Aber nein, das genügte den Gemeindeältesten und dem Pastor nicht, die sich damals zum sogenannten Consistorium zusammengeschlossen hatten. Stattdessen verkündete der Pastor die Namen der Sünder beim Gottesdienst für alle unüberhörbar von der Kanzel, noch vor dem heiligen Segensspruch.
Und was noch viel schlimmer war: Man konnte sich nicht mehr sicher sein, ob man nicht vom eigenen Nachbarn angeschwärzt wurde. Denn jedermann wurde dazu angehalten, jede Verfehlung sofort anzuzeigen.
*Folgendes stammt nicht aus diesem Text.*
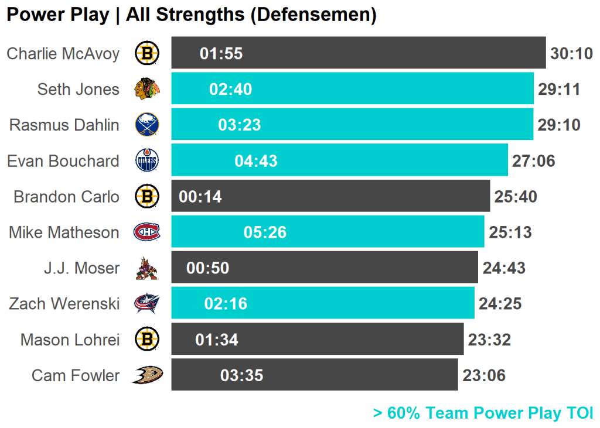This screenshot has width=600, height=428.
Task: Click the Bruins logo beside Brandon Carlo
Action: point(146,196)
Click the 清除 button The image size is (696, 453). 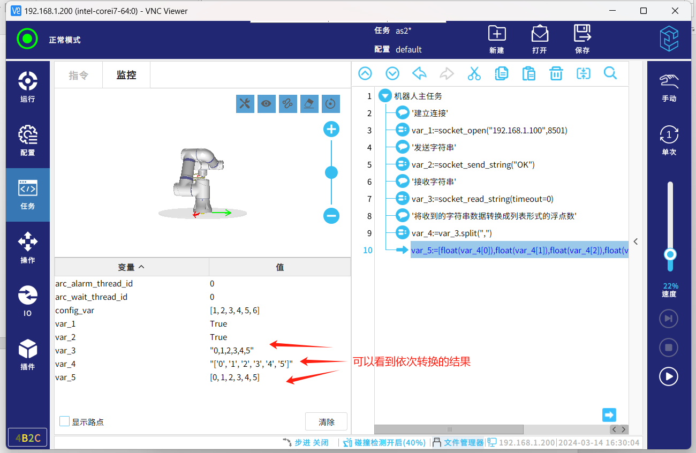326,421
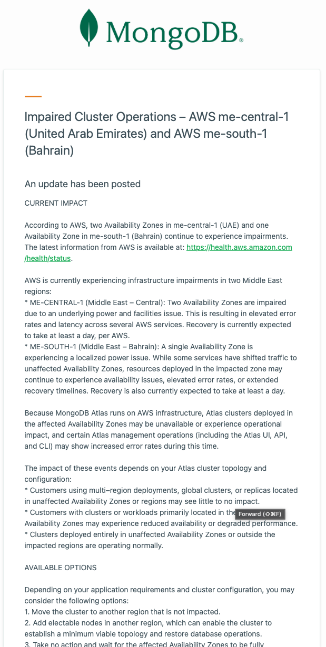Click the Impaired Cluster Operations title
The image size is (326, 647).
click(156, 134)
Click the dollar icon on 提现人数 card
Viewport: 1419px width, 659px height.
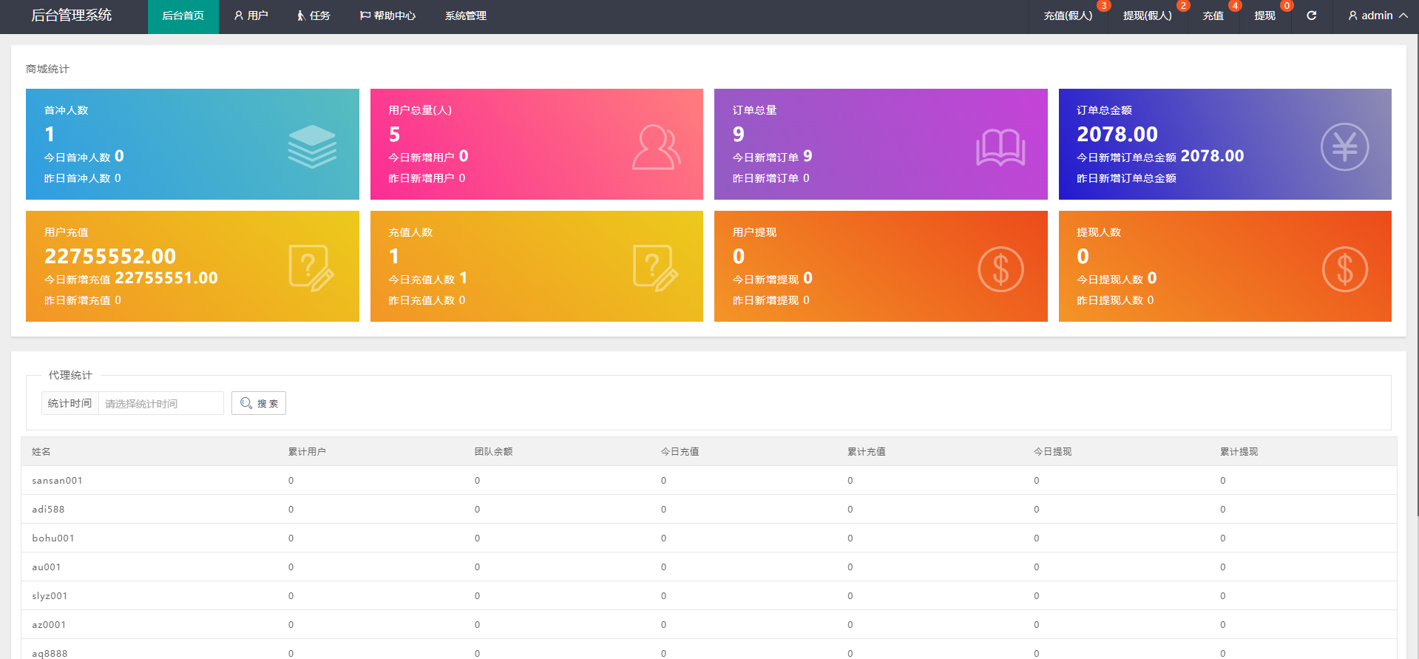click(1344, 269)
Dem Schulmeister wurde das zum Verhängnis, er wurde beim Kartenspielen ertappt. Ein anderer, bislang unbescholtener Bürger des Dörfchens soll beim Violinenspiel getanzt haben.
Einen besonders schweren Fall hatten die Gruitener auch zu verkraften: Die Mitglieder des Consistoriums brachen ihre eigenen Regeln und kehrten im Wirtshaus ein.
Gelegentlich wurden die Sünden auch verziehen. Für ein paar Reichstaler in die Kasse der Kirchengemeinde...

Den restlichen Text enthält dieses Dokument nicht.